▶ WHAT NEEDS TO BE DONE: Without skipping a line, reproduce the entries exactly.
-------- RECORDS FOR THE TASK --------
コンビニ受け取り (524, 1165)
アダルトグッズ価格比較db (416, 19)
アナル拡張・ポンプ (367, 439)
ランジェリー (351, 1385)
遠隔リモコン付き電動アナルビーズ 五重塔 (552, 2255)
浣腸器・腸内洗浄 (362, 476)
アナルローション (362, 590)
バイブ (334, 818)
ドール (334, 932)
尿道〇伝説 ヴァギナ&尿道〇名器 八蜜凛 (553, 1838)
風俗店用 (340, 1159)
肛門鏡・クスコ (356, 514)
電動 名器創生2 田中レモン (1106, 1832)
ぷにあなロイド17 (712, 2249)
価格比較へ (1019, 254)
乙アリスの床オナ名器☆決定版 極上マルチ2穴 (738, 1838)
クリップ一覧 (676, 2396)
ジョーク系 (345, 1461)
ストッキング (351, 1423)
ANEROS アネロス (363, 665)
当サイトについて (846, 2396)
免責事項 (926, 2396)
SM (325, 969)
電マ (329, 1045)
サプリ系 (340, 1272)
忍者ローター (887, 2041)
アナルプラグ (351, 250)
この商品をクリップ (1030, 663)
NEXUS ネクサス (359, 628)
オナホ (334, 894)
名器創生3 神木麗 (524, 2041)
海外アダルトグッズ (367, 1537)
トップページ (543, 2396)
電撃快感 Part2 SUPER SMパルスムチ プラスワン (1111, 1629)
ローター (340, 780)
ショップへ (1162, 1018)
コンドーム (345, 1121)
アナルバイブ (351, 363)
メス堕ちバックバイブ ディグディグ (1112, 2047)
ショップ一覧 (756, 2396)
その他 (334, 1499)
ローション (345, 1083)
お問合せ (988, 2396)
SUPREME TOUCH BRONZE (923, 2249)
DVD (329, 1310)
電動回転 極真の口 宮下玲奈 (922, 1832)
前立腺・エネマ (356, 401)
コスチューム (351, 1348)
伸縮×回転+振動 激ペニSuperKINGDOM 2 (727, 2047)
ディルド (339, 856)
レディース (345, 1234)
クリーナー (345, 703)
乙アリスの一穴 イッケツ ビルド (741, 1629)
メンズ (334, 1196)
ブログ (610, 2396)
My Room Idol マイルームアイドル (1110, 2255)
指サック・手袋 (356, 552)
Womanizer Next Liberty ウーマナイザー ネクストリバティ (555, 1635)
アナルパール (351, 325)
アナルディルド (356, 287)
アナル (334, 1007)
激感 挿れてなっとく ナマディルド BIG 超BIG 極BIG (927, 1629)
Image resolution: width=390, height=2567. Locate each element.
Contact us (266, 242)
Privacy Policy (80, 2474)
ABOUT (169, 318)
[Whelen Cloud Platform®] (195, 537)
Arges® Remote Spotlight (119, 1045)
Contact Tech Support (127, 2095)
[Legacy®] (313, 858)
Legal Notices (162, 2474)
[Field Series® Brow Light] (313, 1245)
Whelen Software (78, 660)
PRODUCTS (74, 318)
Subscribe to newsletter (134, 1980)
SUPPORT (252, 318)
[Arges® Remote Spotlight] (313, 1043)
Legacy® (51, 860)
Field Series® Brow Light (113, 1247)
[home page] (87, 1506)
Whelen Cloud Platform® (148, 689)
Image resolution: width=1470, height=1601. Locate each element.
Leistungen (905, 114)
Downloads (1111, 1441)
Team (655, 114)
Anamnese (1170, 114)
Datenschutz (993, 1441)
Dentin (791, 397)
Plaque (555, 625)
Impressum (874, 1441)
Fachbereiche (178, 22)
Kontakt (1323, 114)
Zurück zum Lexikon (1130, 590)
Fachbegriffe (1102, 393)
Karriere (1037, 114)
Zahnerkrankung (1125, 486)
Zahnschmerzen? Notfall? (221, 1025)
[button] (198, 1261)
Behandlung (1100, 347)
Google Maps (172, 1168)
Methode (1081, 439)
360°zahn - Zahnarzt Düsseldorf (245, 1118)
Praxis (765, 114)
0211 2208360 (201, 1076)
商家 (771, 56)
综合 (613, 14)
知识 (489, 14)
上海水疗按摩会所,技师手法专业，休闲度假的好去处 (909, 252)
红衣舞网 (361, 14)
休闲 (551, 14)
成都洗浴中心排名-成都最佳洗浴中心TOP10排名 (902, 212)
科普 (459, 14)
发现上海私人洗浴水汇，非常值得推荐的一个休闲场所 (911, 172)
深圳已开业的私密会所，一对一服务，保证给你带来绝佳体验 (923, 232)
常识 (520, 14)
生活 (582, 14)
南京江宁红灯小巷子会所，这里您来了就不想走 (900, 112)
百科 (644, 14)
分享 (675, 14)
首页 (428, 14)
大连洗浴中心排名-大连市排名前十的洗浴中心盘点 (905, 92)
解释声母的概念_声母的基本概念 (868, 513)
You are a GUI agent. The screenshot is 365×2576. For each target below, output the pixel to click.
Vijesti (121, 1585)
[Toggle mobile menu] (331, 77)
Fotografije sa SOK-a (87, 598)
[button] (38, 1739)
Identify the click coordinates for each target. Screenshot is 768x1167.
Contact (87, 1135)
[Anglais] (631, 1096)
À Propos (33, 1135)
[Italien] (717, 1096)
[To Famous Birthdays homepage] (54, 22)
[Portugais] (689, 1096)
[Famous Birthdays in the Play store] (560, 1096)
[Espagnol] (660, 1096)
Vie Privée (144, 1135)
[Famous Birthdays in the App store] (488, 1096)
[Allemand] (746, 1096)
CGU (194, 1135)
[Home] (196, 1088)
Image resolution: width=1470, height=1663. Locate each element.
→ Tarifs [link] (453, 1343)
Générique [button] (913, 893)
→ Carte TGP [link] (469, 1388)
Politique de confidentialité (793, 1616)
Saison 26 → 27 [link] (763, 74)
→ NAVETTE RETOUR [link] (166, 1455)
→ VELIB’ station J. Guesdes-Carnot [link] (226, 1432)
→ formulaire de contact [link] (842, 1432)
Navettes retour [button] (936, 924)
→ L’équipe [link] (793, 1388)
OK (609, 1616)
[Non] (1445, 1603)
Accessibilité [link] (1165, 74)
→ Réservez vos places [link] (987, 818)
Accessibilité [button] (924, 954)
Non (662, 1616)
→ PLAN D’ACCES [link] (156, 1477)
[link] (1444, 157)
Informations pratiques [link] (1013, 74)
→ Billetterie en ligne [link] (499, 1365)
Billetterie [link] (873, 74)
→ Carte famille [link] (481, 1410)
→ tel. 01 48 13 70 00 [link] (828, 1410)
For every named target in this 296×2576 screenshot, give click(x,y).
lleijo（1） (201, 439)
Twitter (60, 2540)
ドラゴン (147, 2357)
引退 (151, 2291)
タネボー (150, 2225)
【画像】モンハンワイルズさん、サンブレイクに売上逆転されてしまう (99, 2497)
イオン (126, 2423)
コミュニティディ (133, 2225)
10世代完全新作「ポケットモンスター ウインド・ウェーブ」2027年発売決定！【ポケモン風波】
--------
▶ REPLY TO THE EXERCISE:
コンビニ受け取り (524, 1165)
アダルトグッズ価格比較db (416, 19)
アナル拡張・ポンプ (367, 439)
ランジェリー (351, 1385)
遠隔リモコン付き電動アナルビーズ 五重塔 (552, 2255)
浣腸器・腸内洗浄 (362, 476)
アナルローション (362, 590)
バイブ (334, 818)
ドール (334, 932)
尿道〇伝説 ヴァギナ&尿道〇名器 八蜜凛 (553, 1838)
風俗店用 (340, 1159)
肛門鏡・クスコ (356, 514)
電動 名器創生2 田中レモン (1106, 1832)
ぷにあなロイド17 (712, 2249)
価格比較へ (1019, 254)
乙アリスの床オナ名器☆決定版 極上マルチ2穴 (738, 1838)
クリップ一覧 (676, 2396)
ジョーク系 (345, 1461)
ストッキング (351, 1423)
ANEROS アネロス (363, 665)
当サイトについて (846, 2396)
免責事項 (926, 2396)
SM (325, 969)
電マ (329, 1045)
サプリ系 (340, 1272)
忍者ローター (887, 2041)
アナルプラグ (351, 250)
この商品をクリップ (1030, 663)
NEXUS ネクサス (359, 628)
オナホ (334, 894)
名器創生3 神木麗 (524, 2041)
海外アダルトグッズ (367, 1537)
トップページ (543, 2396)
電撃快感 Part2 SUPER SMパルスムチ プラスワン (1111, 1629)
ローター (340, 780)
ショップへ (1162, 1018)
コンドーム (345, 1121)
アナルバイブ (351, 363)
メス堕ちバックバイブ ディグディグ (1112, 2047)
ショップ一覧 (756, 2396)
その他 (334, 1499)
ローション (345, 1083)
お問合せ (988, 2396)
SUPREME TOUCH BRONZE (923, 2249)
DVD (329, 1310)
電動回転 極真の口 宮下玲奈 (922, 1832)
前立腺・エネマ (356, 401)
コスチューム (351, 1348)
伸縮×回転+振動 激ペニSuperKINGDOM 2 (727, 2047)
ディルド (339, 856)
レディース (345, 1234)
クリーナー (345, 703)
乙アリスの一穴 イッケツ ビルド (741, 1629)
メンズ (334, 1196)
ブログ (610, 2396)
My Room Idol マイルームアイドル (1110, 2255)
指サック・手袋 (356, 552)
Womanizer Next Liberty ウーマナイザー ネクストリバティ (555, 1635)
アナルパール (351, 325)
アナルディルド (356, 287)
アナル (334, 1007)
激感 挿れてなっとく ナマディルド BIG 超BIG 極BIG (927, 1629)
Image resolution: width=390, height=2567. Locate each element.
Contact us (266, 242)
Privacy Policy (80, 2474)
ABOUT (169, 318)
[Whelen Cloud Platform®] (195, 537)
Arges® Remote Spotlight (119, 1045)
Contact Tech Support (127, 2095)
[Legacy®] (313, 858)
Legal Notices (162, 2474)
[Field Series® Brow Light] (313, 1245)
Whelen Software (78, 660)
PRODUCTS (74, 318)
Subscribe to newsletter (134, 1980)
SUPPORT (252, 318)
[Arges® Remote Spotlight] (313, 1043)
Legacy® (51, 860)
Field Series® Brow Light (113, 1247)
[home page] (87, 1506)
Whelen Cloud Platform® (148, 689)
Image resolution: width=1470, height=1601. Locate each element.
Leistungen (905, 114)
Downloads (1111, 1441)
Team (655, 114)
Anamnese (1170, 114)
Datenschutz (993, 1441)
Dentin (791, 397)
Plaque (555, 625)
Impressum (874, 1441)
Fachbereiche (178, 22)
Kontakt (1323, 114)
Zurück zum Lexikon (1130, 590)
Fachbegriffe (1102, 393)
Karriere (1037, 114)
Zahnerkrankung (1125, 486)
Zahnschmerzen? Notfall? (221, 1025)
[button] (198, 1261)
Behandlung (1100, 347)
Google Maps (172, 1168)
Methode (1081, 439)
360°zahn - Zahnarzt Düsseldorf (245, 1118)
Praxis (765, 114)
0211 2208360 (201, 1076)
商家 (771, 56)
综合 (613, 14)
知识 (489, 14)
上海水疗按摩会所,技师手法专业，休闲度假的好去处 (909, 252)
红衣舞网 (361, 14)
休闲 (551, 14)
成都洗浴中心排名-成都最佳洗浴中心TOP10排名 (902, 212)
科普 (459, 14)
发现上海私人洗浴水汇，非常值得推荐的一个休闲场所 (911, 172)
深圳已开业的私密会所，一对一服务，保证给你带来绝佳体验 (923, 232)
常识 (520, 14)
生活 (582, 14)
南京江宁红灯小巷子会所，这里您来了就不想走 (900, 112)
百科 (644, 14)
分享 (675, 14)
首页 (428, 14)
大连洗浴中心排名-大连市排名前十的洗浴中心盘点 (905, 92)
解释声母的概念_声母的基本概念 (868, 513)
You are a GUI agent. The screenshot is 365×2576. For each target below, output the pixel to click.
Vijesti (121, 1585)
[Toggle mobile menu] (331, 77)
Fotografije sa SOK-a (87, 598)
[button] (38, 1739)
Identify the click coordinates for each target. Screenshot is 768x1167.
Contact (87, 1135)
[Anglais] (631, 1096)
À Propos (33, 1135)
[Italien] (717, 1096)
[To Famous Birthdays homepage] (54, 22)
[Portugais] (689, 1096)
[Famous Birthdays in the Play store] (560, 1096)
[Espagnol] (660, 1096)
Vie Privée (144, 1135)
[Famous Birthdays in the App store] (488, 1096)
[Allemand] (746, 1096)
CGU (194, 1135)
[Home] (196, 1088)
Image resolution: width=1470, height=1663. Locate each element.
→ Tarifs [link] (453, 1343)
Générique [button] (913, 893)
→ Carte TGP [link] (469, 1388)
Politique de confidentialité (793, 1616)
Saison 26 → 27 [link] (763, 74)
→ NAVETTE RETOUR [link] (166, 1455)
→ VELIB’ station J. Guesdes-Carnot [link] (226, 1432)
→ formulaire de contact [link] (842, 1432)
Navettes retour [button] (936, 924)
→ L’équipe [link] (793, 1388)
OK (609, 1616)
[Non] (1445, 1603)
Accessibilité [link] (1165, 74)
→ Réservez vos places [link] (987, 818)
Accessibilité [button] (924, 954)
Non (662, 1616)
→ PLAN D’ACCES [link] (156, 1477)
[link] (1444, 157)
Informations pratiques [link] (1013, 74)
→ Billetterie en ligne [link] (499, 1365)
Billetterie [link] (873, 74)
→ Carte famille [link] (481, 1410)
→ tel. 01 48 13 70 00 [link] (828, 1410)
For every named target in this 296×2576 screenshot, give click(x,y).
lleijo（1） (201, 439)
Twitter (60, 2540)
ドラゴン (147, 2357)
引退 (151, 2291)
タネボー (150, 2225)
【画像】モンハンワイルズさん、サンブレイクに売上逆転されてしまう (99, 2497)
イオン (126, 2423)
コミュニティディ (133, 2225)
10世代完全新作「ポケットモンスター ウインド・ウェーブ」2027年発売決定！【ポケモン風波】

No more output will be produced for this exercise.